The company hopes that surgeons and other physicians will use the platform to share and experience medical files. One could see how an immersive environment could really aid in surgical planning. Rather than doctors simply imagining a procedure based on the slices of an MRI or CT, more realistic VR models could elicit better understanding. It would also be possible for physicians to collaborate across borders, with a remote technician in India aiding a U.S. surgery to reduce costs. A remote site could aid in understanding a specific pathology with specific knowledge.

The ability to see relevant scans for a complex procedure in VR could allow a patient to really understand their issue and the operation.
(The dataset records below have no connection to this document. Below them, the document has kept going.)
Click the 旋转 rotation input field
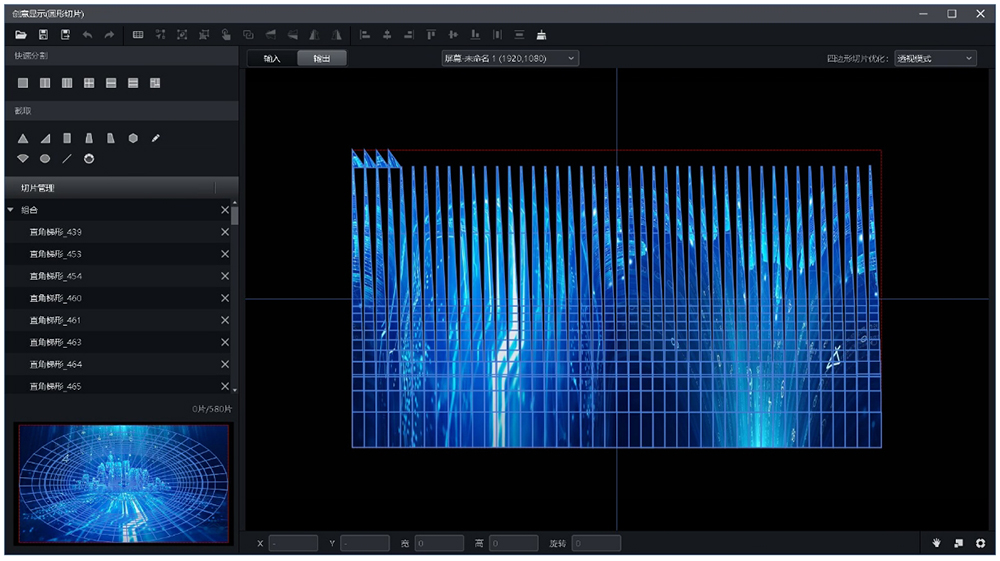Image resolution: width=1000 pixels, height=561 pixels. click(596, 543)
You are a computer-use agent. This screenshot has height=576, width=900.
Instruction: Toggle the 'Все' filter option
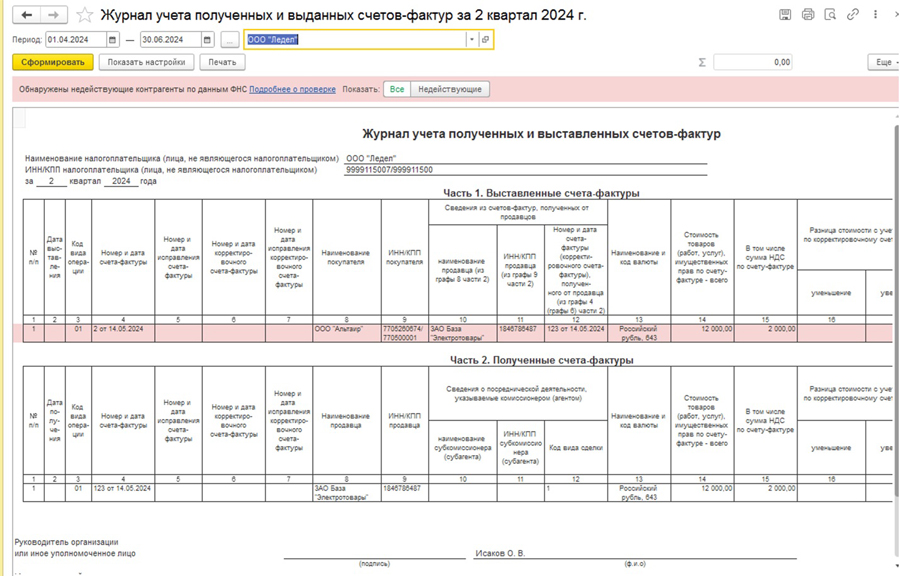click(x=397, y=89)
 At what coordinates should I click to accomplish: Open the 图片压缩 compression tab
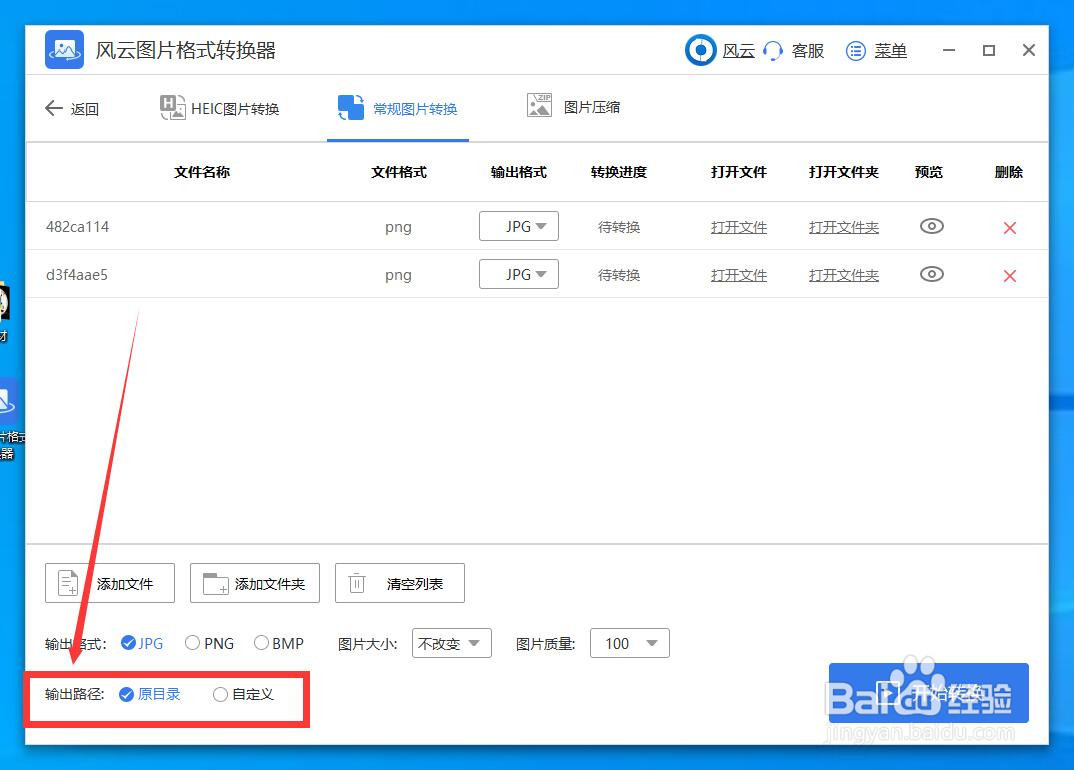[575, 108]
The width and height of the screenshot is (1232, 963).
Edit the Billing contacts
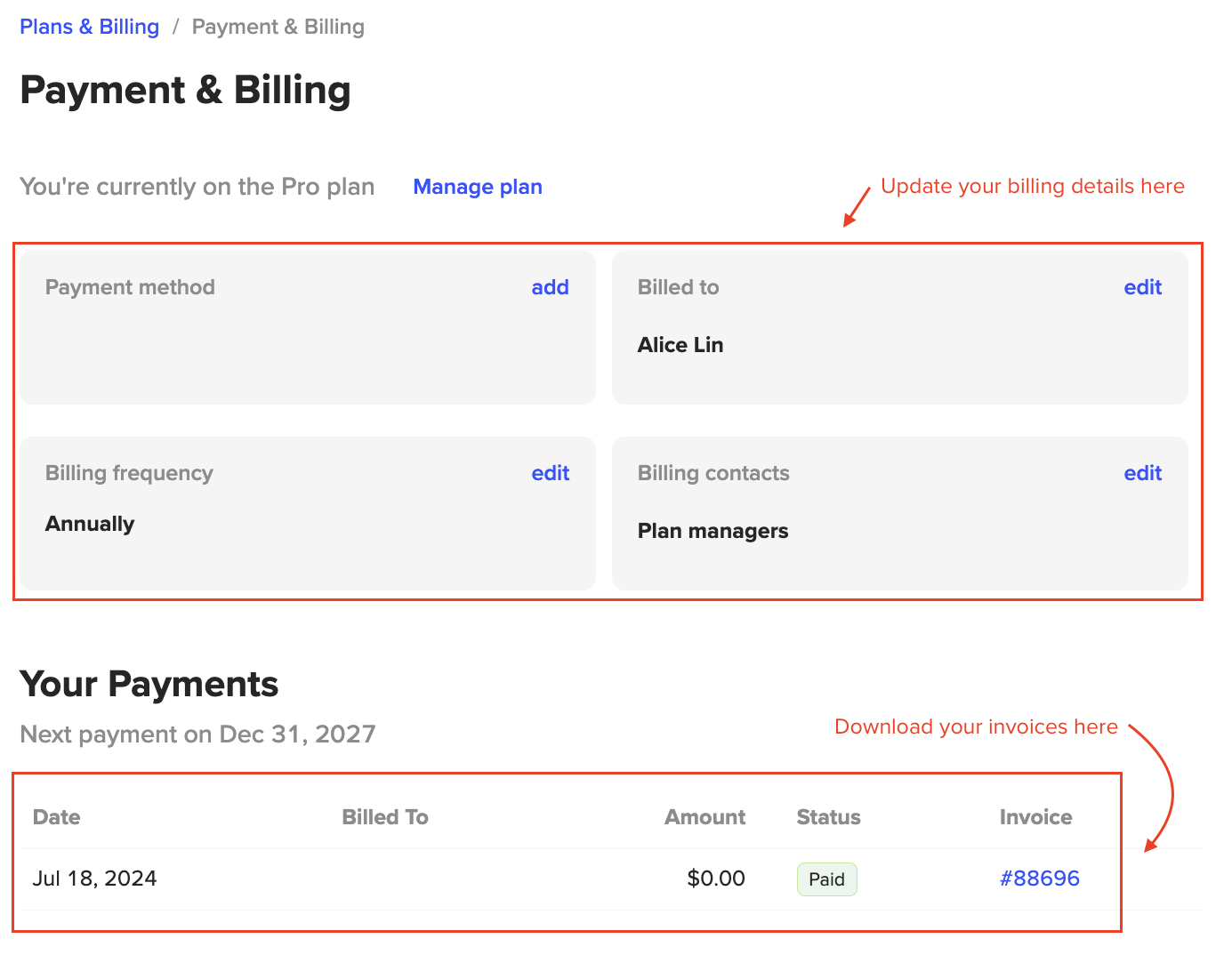pyautogui.click(x=1142, y=473)
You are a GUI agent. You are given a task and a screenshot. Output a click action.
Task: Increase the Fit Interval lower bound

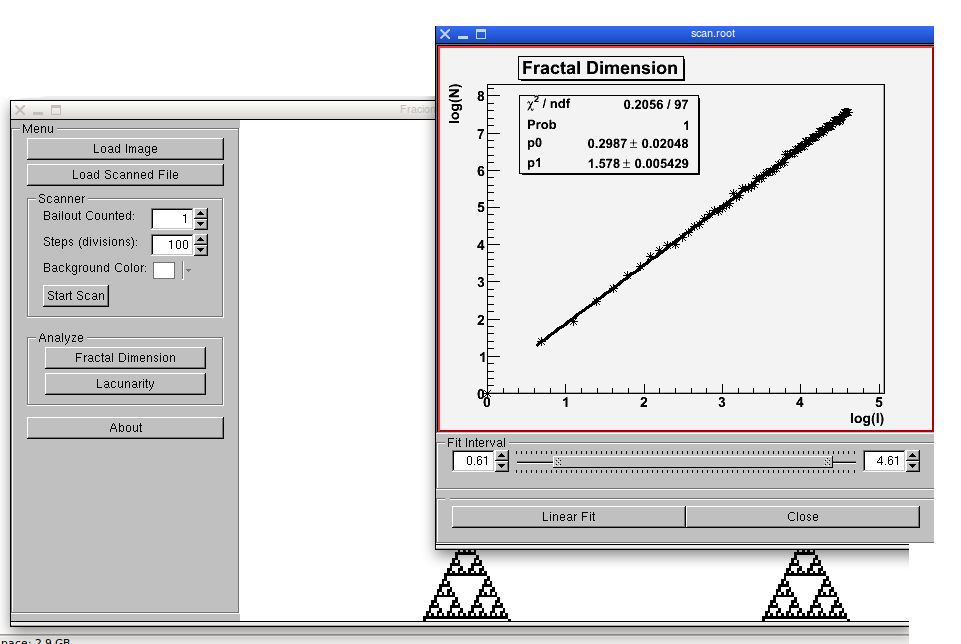point(502,456)
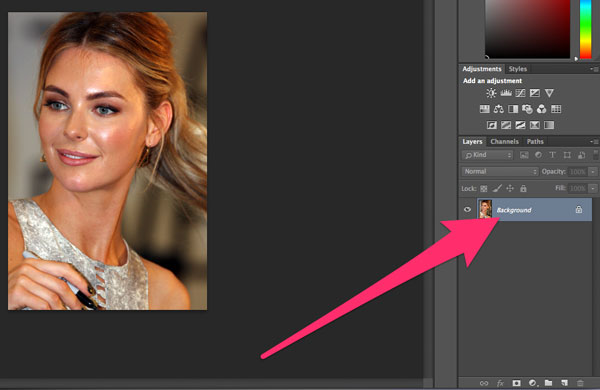Add a Color Balance adjustment
The image size is (600, 390).
point(499,109)
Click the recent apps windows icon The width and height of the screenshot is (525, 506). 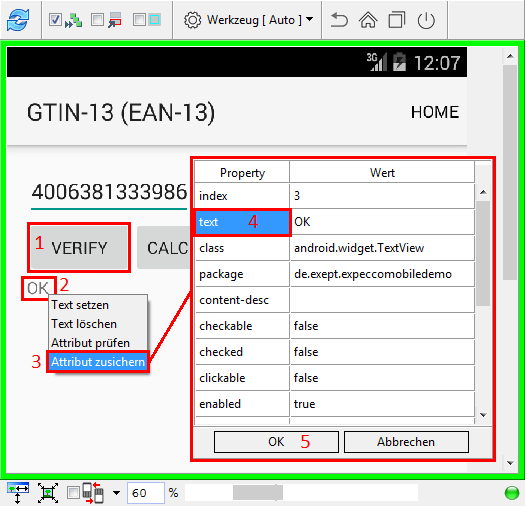pyautogui.click(x=397, y=20)
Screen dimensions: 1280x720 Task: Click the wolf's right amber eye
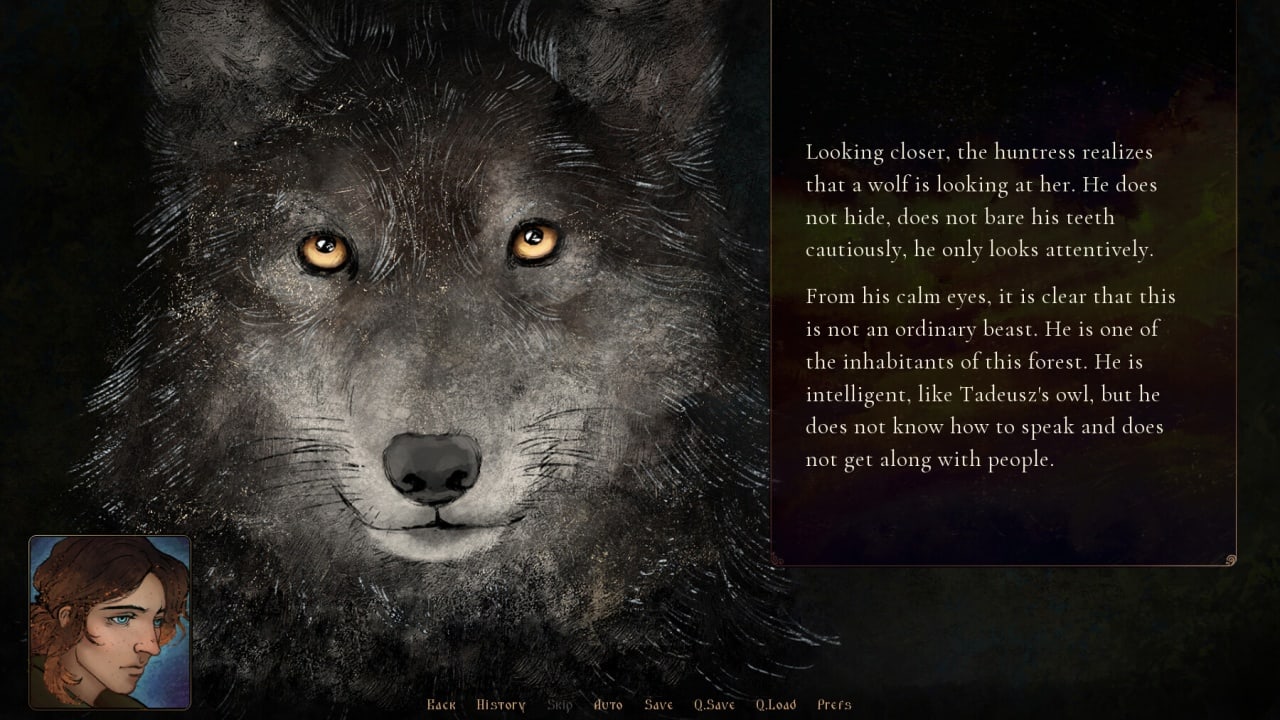click(535, 241)
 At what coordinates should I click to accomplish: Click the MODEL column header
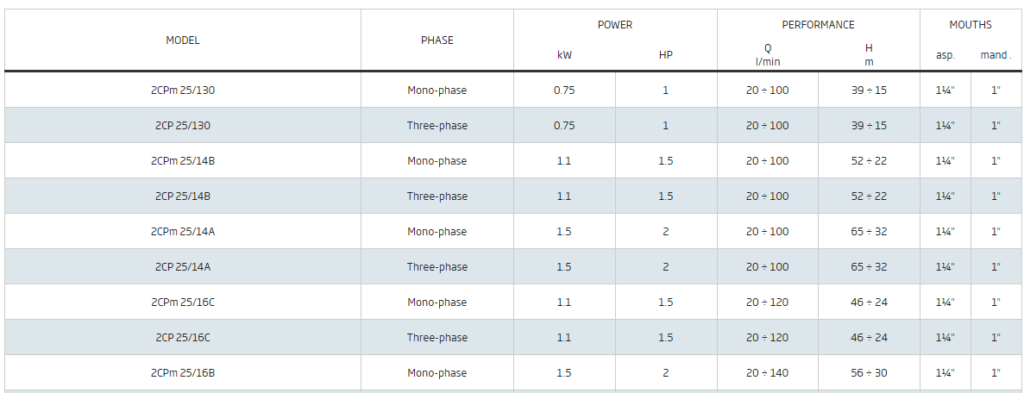pos(183,40)
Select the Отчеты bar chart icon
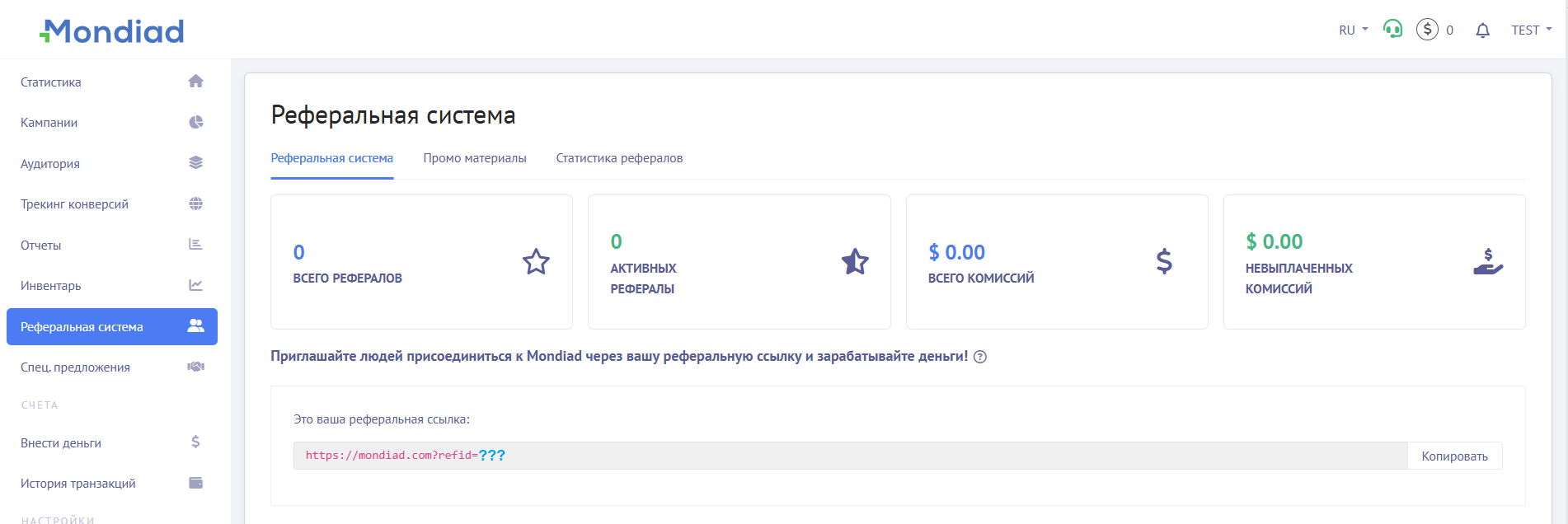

In a competitive medical field, hospitals and surgeries could win clients by giving them better choices. A more informed choice made by a patient who has a better grasp of the options could aid medical efficacy and overall contentment.

Many CTs and MRIs are shared on compact disks or through cumbersome file exchange programs. As a patient, I don’t have access to the sum total of my medical information. Different doctors maintain portions of my medical info in a piecemeal fashion, as well. The whole balkanized file landscape is flawed and terribly expensive. We sorely need a new level of infrastructure and display technologies. With more scans and laws requiring that records are kept for many years, the storage capacity for these things is also exploding while access and control are fragmentary. We are at the cusp of spending way too much money on a terribly leaky and inefficient way to store, control and access files. So any investment such as that from Realize and Medical IP should be applauded.

However, there is something else here, as well. 3D printing medical models is quite the business for additive manufacturing (AM). With reimbursement now possible, the 3D printing of surgical planning models is growing. Stratasys and others are making specific medical 3D printers and materials to aid in medical training and surgical planning. This whole segment will stop in its tracks if VR is widely adopted. That is crucial to the AM sector because these 3D printed anatomical models are gateway drugs for the adoption of 3D printing by hospitals. Many in-hospital 3D print labs are being set up worldwide. One way to get buy-in, visibility, and relevance in hospitals quickly is to print medical models for everyone. The AM sector should, therefore, pay close attention to AR and VR in medicine because it may seriously inhibit our own growth in that segment.